The ending of a significant part of one's life, be it loss through death, a relationship coming to an end, the passing of a pet, the loss of a job – whatever it may be, can be extremely difficult to deal with. That someone or something that was once a huge part of you and your life, has now come to an end.
Certainly, the breakdown or ending of any relationship, for any reason, or a loss, can quite quickly and for any length of time, cripple you with unbearable emotional wounds.
There are so many emotions we need to deal with: denial, anger, depression. The turmoil is often extreme. After a long devastating roller-coaster of grief and sensitivities, we may reach a stage of acceptance and if we're really strong, eventually, we can even reach a stage of forgiveness - towards others and ourselves. More often than not, accepting and liberating yourself of these feelings, of course can take years and sadly, not everyone is eventually freed of them, but instead become consumed by them.
Closure is letting go of what once was. Finality. Peace. Finding closure implies a complete acceptance of what has happened and honouring the transition from what has come to an end, to the start of something new.
This is a lovely ceremony to help you come to terms with, or at least give yourself the chance to receive closure, for your own peace of mind. A ceremony to help you to forgive a little easier and to help release yourself of the suffocating sadness and animosity you may be feeling.
You may be going through a separation, divorce, a breakup of any kind, and you simply want peace of mind and closure.

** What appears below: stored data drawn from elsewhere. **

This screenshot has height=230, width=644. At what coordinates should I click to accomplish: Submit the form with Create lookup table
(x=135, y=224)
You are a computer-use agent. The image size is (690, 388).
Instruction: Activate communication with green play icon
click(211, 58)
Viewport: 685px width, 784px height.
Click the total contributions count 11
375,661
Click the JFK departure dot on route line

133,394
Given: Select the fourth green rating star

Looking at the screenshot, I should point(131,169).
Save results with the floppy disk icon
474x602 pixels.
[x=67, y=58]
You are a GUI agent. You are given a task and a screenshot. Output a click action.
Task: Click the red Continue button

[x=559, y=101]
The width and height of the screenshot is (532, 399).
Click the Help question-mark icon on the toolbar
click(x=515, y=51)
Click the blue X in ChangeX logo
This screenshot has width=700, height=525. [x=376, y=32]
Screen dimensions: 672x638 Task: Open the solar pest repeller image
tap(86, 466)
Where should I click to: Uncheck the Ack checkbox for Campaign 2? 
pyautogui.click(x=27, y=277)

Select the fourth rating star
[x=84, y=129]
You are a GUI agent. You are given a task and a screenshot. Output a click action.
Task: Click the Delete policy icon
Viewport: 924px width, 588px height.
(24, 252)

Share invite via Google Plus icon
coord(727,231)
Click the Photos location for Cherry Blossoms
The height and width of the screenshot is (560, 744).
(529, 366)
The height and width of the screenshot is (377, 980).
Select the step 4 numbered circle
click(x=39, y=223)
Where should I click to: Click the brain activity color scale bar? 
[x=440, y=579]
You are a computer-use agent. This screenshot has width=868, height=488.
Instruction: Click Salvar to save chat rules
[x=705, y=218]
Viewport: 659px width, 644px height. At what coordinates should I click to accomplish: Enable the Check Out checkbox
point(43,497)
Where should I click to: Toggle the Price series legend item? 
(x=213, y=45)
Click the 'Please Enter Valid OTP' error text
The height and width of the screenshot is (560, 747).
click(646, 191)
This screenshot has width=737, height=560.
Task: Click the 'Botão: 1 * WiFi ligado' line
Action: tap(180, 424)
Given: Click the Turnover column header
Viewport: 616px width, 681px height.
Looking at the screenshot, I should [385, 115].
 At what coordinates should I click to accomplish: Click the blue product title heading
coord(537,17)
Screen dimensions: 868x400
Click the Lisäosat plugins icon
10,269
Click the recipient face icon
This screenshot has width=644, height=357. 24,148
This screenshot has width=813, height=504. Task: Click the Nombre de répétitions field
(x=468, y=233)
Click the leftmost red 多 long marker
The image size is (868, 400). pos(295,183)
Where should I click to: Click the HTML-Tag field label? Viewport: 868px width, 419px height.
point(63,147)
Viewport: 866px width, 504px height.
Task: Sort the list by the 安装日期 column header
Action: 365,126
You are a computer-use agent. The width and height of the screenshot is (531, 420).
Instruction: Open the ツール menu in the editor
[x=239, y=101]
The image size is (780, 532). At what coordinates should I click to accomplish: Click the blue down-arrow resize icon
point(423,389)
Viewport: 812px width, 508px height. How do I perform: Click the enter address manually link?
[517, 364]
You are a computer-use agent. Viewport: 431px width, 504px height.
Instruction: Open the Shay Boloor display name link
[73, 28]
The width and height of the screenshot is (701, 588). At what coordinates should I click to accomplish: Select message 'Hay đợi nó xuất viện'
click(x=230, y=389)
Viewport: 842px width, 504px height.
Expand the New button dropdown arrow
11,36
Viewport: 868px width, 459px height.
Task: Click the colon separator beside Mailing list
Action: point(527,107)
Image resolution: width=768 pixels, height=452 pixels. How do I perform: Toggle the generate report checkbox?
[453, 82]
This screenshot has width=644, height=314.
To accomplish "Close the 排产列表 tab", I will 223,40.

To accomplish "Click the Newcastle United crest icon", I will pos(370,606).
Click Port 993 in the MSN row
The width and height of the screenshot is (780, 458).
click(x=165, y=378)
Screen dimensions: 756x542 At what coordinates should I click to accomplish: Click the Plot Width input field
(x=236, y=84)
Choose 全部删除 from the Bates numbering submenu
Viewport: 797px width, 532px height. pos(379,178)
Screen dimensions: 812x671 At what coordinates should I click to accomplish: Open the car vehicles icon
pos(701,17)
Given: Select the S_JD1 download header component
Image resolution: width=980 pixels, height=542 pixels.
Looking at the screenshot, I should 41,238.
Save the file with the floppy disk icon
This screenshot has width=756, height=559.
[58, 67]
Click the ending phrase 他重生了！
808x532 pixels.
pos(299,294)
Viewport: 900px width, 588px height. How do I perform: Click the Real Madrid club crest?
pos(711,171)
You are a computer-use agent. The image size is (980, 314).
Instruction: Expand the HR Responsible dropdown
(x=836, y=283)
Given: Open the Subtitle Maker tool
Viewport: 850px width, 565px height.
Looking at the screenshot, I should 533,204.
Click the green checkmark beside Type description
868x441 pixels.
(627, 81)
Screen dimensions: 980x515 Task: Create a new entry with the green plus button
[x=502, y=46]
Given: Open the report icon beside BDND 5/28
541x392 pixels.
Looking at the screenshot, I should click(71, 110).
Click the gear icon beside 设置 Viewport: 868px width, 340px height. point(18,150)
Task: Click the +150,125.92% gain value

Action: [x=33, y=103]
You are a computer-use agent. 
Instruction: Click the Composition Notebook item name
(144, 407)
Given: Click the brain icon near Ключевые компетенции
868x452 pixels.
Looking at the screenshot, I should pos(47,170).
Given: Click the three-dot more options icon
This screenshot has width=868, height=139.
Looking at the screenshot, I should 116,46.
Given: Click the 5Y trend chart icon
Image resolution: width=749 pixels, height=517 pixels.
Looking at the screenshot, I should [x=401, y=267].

You want to do this simply for you! Or perhaps you just want to close a chapter in your life, that's either holding you back or you simply no longer need.
Perhaps you've suffered a loss of sort and just want to say your silent goodbyes and have better closure. I can design a ceremony personally fitting to you and for you.
This ceremony can help you back onto the road of repair and start you on your path to a new future and open you up to new opportunities.
It may not even be yourself who's experiencing this, but perhaps a friend, family member or even your own parents. You could offer this to them in addition to your ongoing support.